# Lyft's bonus hours scam- Lyft does not calculate hours in Driver's mode correctly



## Fenwitch (Sep 4, 2016)

My letter to Lyft, check out this scam to see if you have been a victim

letter to Lyft-

Hi there, this happened last week and now it has happened AGAIN. Lyft is not paying me for my guarantee hours. To break this down,

1. The Lyft APP does NOT calculate hours in driver mode correctly. Here is a breakdown of screenshots taken on my phone of the Lyft app, which contain metadata to co-oberate time and GPS location of screenshot. Each screenshot backs up the information given below. (obviously for the purposes of this forum I am not putting a bunch of screen shots into this posting)

a. On Sunday October 10th I logged into Driver mode of the Lyft app with a destination filter of LAX at 2:06pm

b. I stayed in Driver mode till 2:21pm

c. 2:22pm- I logged off Lyft

d. 2:27pm- I logged back in without a destination filter for 30 seconds

e. 2:27pm- the Lyft app showed me as being in Driver's mode for 0m and 0 hours, I logged out

f. 2:54- I logged back into Driver's mode in the line at LAX where there were more than 40 drivers in line ahead of me
g. 3:06 pm- after 12 minutes the Lyft app shows me as being online for 6 minutes

h. 3:12- Lyft app shows me at 13 minutes online, and also as having been in the line at LAX for 18 minutes. So I have been in line for 5 minutes LONGER? then I have been in Driver mode?
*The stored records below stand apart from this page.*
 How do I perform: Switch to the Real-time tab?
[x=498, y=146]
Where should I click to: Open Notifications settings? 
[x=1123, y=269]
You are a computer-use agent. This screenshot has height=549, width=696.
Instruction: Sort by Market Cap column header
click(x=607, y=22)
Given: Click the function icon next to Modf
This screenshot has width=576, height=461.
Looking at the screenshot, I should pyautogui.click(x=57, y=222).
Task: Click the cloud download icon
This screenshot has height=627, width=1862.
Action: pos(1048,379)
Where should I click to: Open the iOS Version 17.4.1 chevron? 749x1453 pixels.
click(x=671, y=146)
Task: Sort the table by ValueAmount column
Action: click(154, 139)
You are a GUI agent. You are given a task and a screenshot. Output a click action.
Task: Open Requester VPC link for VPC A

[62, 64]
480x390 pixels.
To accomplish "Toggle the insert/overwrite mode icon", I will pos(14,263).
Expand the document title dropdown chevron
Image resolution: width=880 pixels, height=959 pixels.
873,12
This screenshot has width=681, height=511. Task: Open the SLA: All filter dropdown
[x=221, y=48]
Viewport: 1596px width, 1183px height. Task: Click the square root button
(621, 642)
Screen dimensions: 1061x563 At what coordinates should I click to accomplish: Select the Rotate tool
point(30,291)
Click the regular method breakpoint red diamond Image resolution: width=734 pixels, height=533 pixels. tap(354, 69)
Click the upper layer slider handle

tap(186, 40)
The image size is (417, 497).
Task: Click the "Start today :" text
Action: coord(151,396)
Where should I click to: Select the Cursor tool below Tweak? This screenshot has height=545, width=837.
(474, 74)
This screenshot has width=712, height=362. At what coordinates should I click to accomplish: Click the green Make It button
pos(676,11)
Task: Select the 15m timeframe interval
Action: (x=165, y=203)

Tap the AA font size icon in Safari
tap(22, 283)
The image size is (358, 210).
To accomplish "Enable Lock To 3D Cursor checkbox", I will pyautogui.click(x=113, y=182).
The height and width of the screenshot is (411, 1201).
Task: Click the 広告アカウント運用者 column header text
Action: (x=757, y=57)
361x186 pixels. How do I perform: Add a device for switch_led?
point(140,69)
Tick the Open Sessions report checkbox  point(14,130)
i. 3:22- I get a PAX ping for LAX terminal T1/T2 Pick-up A

j. 3:54- I drop off passenger and Lyft app shows me as being in Driver's mode for 34 minutes total for the day. So 32 minutes to pick-up and drop off PAX + 28 minutes in LAX pigpen = 34 minutes total for the day. Bad math, bad bad math.

k. 3:59- Lyft app shows me as being in Drivers mode for 1 hour and 3 minutes- again 32+28+5= 63? Bad, bad math.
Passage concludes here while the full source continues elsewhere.